Collected data
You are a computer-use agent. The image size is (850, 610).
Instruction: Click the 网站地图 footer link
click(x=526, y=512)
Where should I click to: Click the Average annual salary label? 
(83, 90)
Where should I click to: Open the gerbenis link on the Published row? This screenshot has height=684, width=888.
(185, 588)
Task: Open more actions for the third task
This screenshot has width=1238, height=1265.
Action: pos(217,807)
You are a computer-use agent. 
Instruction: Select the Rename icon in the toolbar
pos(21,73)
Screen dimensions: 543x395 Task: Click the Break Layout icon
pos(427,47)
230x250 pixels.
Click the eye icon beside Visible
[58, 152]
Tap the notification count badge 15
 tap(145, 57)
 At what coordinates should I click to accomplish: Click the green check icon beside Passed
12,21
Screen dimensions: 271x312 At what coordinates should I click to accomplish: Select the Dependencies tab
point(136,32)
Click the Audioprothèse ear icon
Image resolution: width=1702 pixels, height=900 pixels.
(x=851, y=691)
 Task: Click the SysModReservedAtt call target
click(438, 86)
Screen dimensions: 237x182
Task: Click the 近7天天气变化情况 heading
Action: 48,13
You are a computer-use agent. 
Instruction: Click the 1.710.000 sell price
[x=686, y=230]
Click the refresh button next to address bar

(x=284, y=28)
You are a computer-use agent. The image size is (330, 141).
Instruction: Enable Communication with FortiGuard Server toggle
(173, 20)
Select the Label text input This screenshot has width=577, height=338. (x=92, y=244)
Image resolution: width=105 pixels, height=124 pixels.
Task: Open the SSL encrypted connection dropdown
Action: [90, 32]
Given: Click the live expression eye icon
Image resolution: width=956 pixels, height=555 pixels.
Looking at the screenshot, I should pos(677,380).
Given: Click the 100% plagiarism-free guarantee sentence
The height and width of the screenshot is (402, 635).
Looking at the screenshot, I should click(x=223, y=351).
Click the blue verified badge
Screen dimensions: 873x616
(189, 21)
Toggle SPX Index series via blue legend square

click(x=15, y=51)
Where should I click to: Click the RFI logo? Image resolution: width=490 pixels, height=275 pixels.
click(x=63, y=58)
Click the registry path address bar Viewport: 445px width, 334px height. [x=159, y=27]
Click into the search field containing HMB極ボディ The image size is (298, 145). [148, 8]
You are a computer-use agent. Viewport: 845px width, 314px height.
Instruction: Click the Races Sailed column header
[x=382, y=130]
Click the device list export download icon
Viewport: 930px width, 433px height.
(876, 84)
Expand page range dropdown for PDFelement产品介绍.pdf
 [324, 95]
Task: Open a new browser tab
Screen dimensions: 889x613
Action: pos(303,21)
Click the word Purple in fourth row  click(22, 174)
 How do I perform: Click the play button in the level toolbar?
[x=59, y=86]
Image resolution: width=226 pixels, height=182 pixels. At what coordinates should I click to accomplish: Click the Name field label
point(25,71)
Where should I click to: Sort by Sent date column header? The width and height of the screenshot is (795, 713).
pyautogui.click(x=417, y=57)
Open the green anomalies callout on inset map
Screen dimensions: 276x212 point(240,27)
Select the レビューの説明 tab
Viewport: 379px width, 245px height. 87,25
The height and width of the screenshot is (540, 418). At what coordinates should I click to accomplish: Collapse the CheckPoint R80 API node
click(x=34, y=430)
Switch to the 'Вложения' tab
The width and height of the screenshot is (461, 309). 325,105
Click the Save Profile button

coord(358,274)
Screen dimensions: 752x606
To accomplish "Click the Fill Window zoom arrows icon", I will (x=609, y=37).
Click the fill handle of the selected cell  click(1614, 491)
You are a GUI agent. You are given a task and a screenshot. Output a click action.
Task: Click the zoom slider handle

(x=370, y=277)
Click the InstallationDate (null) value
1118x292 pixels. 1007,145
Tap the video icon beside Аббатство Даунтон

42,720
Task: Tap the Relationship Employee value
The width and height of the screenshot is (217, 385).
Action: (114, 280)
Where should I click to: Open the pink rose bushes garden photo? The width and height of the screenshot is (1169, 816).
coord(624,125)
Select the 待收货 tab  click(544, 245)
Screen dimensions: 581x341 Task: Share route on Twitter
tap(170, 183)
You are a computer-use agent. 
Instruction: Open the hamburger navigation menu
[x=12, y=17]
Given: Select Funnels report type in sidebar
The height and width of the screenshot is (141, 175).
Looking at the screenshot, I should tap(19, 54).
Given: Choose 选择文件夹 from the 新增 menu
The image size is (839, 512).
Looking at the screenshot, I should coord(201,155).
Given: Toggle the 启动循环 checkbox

--- Exercise ---
Look above for the line with "Image resolution: width=226" and the line with "Screen dimensions: 752x606", and reproduce exactly those two lines plus every line between, nothing more.

--- Result below ---
Image resolution: width=226 pixels, height=182 pixels. At what coordinates should I click to accomplish: Click the Name field label
point(25,71)
Where should I click to: Sort by Sent date column header? The width and height of the screenshot is (795, 713).
pyautogui.click(x=417, y=57)
Open the green anomalies callout on inset map
Screen dimensions: 276x212 point(240,27)
Select the レビューの説明 tab
Viewport: 379px width, 245px height. 87,25
The height and width of the screenshot is (540, 418). At what coordinates should I click to accomplish: Collapse the CheckPoint R80 API node
click(x=34, y=430)
Switch to the 'Вложения' tab
The width and height of the screenshot is (461, 309). 325,105
Click the Save Profile button

coord(358,274)
Screen dimensions: 752x606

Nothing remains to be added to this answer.